Translation:彼女はいますか?

July 5, 2017

21 Comments


https://www.duolingo.com/profile/Medusa747

Acceptable translations:

Do you have a girlfriend (wink wink)?

Is there a girlfriend (in your life)?

Is there a girlfriend (anywhere)?

Is there a girl? (Dear god, what is happening to the female populace?)


https://www.duolingo.com/profile/koumori72

No, she died a few lessons ago T^T


https://www.duolingo.com/profile/EerieKrieg

Why は instead が?


https://www.duolingo.com/profile/Keith_APP

Both works. But the implication would have a slight difference.


https://www.duolingo.com/profile/helenafslopes

I can not explain why, but when I was learning with a teacher she told us that we would always use が when using the verb exist, love or hate. That why for me it is really strange the use of は here.


https://www.duolingo.com/profile/N1chope

For what I have seen, for those verbs you usually use が in affirmative sentences and は in negative and interrogative ones


https://www.duolingo.com/profile/Hlne207723

Maybe if you think of は as having a nuance of "as for X" with the word before は being the X, it might help. が puts the emphasis on what comes before it whereas は emphasises what comes after, so "As for X, this is the point of what I want to say/ask." That's why が comes after interrogative (question) words, the point of your question is to ask "who", "where", etc..


https://www.duolingo.com/profile/Lunaphire

Unfortunately, no.


https://www.duolingo.com/profile/Lloyd76445

Duo be like: "I don't have a girlfriend." "I don't have a boyfriend." "Do you have a girlfriend?" (Pls be my girlfriend I'm so lonely and desperate I drink alcohol every night and my dog and my grandparents passed away.)

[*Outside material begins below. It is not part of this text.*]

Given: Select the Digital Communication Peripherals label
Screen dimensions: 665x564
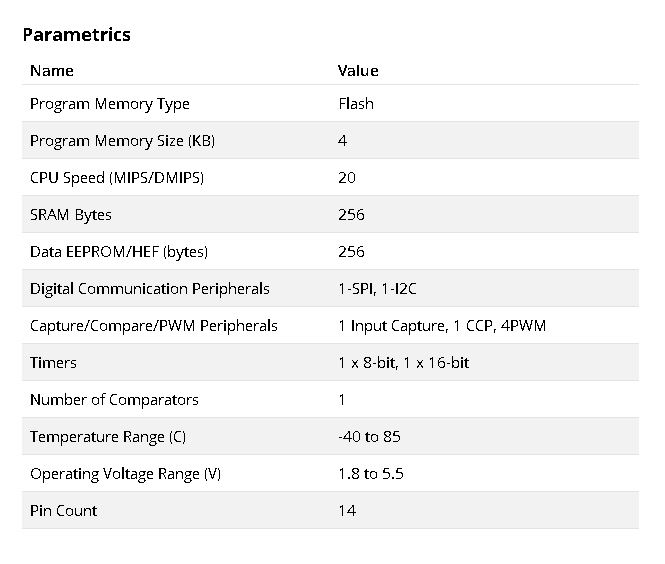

https://www.duolingo.com/profile/saliast

I got how to tell a boyfriend word from a guy.. But kanojo is she... Whats to call her a girlfriend? Hope you understood the question.


https://www.duolingo.com/profile/Aelianos

I think I got your question? Yeah, she and girlfriend are both kanojo in Japanese. I'm pretty sure, at least. It's up to context to decide which meaning.


https://www.duolingo.com/profile/BJCUAl

This is the problem with teaching Japanese in this manner. There are no contextual clues. The expression in question is contextually 「(あなたは)彼女はいますか?」or 'Do you have a girl?'. Since the 'you' is only implied the above question could be read as 'Is she present?' 「かのじょは(へやに)いますか?」would be 'Is she in the room?'.

Just to make things more convoluted: 「(あなたの)かのじょは(へやに)いますか?」Would be 'Is your girlfriend in the room?' So, the word かのじょ can mean either 'she' or 'girlfriend'.

So, obviously there are many different possible meanings to any simplified expression. What is discouraging is the fact that the team behind this surely knows this to be true...


https://www.duolingo.com/profile/Keith_APP

It's really so.


https://www.duolingo.com/profile/hollt693

Then how would you say something like "she is not my girlfriend"?

"かのじょは私のかのじょではありません"?


https://www.duolingo.com/profile/cassio_iago

In Japanese we usually avoid the use of the words "he/she" casually. In VERY occasional cases you can hear it, but you would almost listen to something in those lines "あの人、私の彼女ではありません。" That person is not my girlfriend "Xさん、私の彼女ではありません" Mrs. X is not my girlfriend.

Also, 私/僕の彼女 is "my girlfriend" in most contexts.

Besides that, only context will say for sure what you mean by 彼女.


https://www.duolingo.com/profile/RCLNerd

彼女はいますか?


https://www.duolingo.com/profile/KVELLER

いいえ、まだ独身です。 (╥﹏╥)


https://www.duolingo.com/profile/Sakata_Kintoki

Both は and が can be used here and が is still missing from the selection as of Jan 17th, 2019. Reported.